Y al pasar vio Jesús a un hombre ciego de nacimiento. Y le preguntaron sus discípulos: ‘Rabbí, ¿quién pecó, este o sus padres, para que naciera ciego?’ Respondió Jesús: ‘ni pecó este ni sus padres, sino que eso ha ocurrido para que las obras de Dios se manifiesten en él...’ Dicho esto, escupió en el suelo, hizo lodo con la saliva, aplicó el lodo en sus ojos y le dijo: ‘anda, lávate en la piscina de Siloé, que significa enviado’. Fue, pues, se lavó y volvió con vista

Este evangelio dominical es una invitación a buscar una visión mas profunda de las cosas, ir a las esencias y a lo trascendente. Ninguno de nosotros ha experimentado la ceguera profunda de los ojos físicos, podemos ver gracias a Dios, pero muchos hermanos nacieron o han perdido la vista de un modo definitivo. No ver físicamente es experimentar una permanente oscuridad que nos llena de compasión; pero hay una ceguera peor y es la del espíritu, la del alma que enceguecida por la estulticia de la razón o de sus pasiones, no ve mas allá de su propio yo. En la misma línea observamos como nuestro mundo de hoy valora extraordinariamente la imagen.

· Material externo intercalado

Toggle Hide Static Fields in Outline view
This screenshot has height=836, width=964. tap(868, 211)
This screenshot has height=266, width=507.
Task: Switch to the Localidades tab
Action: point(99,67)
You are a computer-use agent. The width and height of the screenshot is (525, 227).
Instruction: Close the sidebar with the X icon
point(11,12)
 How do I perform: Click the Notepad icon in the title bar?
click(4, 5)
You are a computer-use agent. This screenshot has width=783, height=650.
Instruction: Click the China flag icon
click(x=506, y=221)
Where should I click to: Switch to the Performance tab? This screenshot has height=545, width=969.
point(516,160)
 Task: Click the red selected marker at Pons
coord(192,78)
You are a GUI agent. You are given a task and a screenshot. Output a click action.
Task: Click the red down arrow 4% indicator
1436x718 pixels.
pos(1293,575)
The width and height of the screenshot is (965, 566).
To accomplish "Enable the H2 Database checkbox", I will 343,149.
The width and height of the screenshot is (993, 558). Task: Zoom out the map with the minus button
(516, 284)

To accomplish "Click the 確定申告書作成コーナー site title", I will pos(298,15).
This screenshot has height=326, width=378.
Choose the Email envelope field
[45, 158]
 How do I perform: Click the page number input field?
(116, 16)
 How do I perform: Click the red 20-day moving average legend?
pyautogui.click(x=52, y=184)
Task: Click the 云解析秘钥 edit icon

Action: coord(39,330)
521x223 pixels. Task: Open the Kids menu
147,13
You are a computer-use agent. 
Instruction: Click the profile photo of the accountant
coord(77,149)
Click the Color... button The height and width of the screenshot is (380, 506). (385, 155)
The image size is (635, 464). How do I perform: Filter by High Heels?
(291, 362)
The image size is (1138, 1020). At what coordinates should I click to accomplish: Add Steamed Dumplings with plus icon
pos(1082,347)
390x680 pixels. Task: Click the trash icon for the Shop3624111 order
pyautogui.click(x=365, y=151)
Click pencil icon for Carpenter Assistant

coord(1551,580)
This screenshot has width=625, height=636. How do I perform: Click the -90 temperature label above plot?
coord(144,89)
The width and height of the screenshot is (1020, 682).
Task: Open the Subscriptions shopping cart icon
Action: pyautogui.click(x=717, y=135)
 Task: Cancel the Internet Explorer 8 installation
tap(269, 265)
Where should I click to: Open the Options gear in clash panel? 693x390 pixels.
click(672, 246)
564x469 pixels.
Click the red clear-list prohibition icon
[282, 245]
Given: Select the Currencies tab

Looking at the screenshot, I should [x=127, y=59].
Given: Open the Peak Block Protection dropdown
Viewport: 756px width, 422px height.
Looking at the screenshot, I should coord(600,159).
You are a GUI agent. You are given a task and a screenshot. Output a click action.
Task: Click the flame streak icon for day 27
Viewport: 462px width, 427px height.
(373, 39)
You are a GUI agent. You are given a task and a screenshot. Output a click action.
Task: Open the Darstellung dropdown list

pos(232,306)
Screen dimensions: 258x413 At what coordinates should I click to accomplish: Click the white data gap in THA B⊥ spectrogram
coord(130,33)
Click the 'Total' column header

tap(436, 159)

Hoy preocupa ante todo que la apariencia exterior esté bien cuidada; que quien tenga que desempeñar una función, no fracase nunca por “cuestión de imagen”. Hay que mimar las apariencias, aunque lo profundo e íntimo se abandone.

La curación del ciego de nacimiento revela el poder de Jesús contra esa tragedia que invade nuestra historia: la indiferencia por lo eterno, un eclipse de lo divino y una mirada enceguecida por lo inmediato, lo que funciona, lo que da dinero, prestigio, votos... Y hace pasablemente dichosa esta vida.

Pidamos al Señor que abra nuestros ojos a las realidades sobrenaturales, porque ellas amplían nuestro horizonte, absorbido en exceso por lo inmediato. Que nos abra los ojos para no olvidar que, con su ayuda, podemos remediar tantas cosas que hay en nosotros y a nuestro alrededor que se nos antojan sin remedio.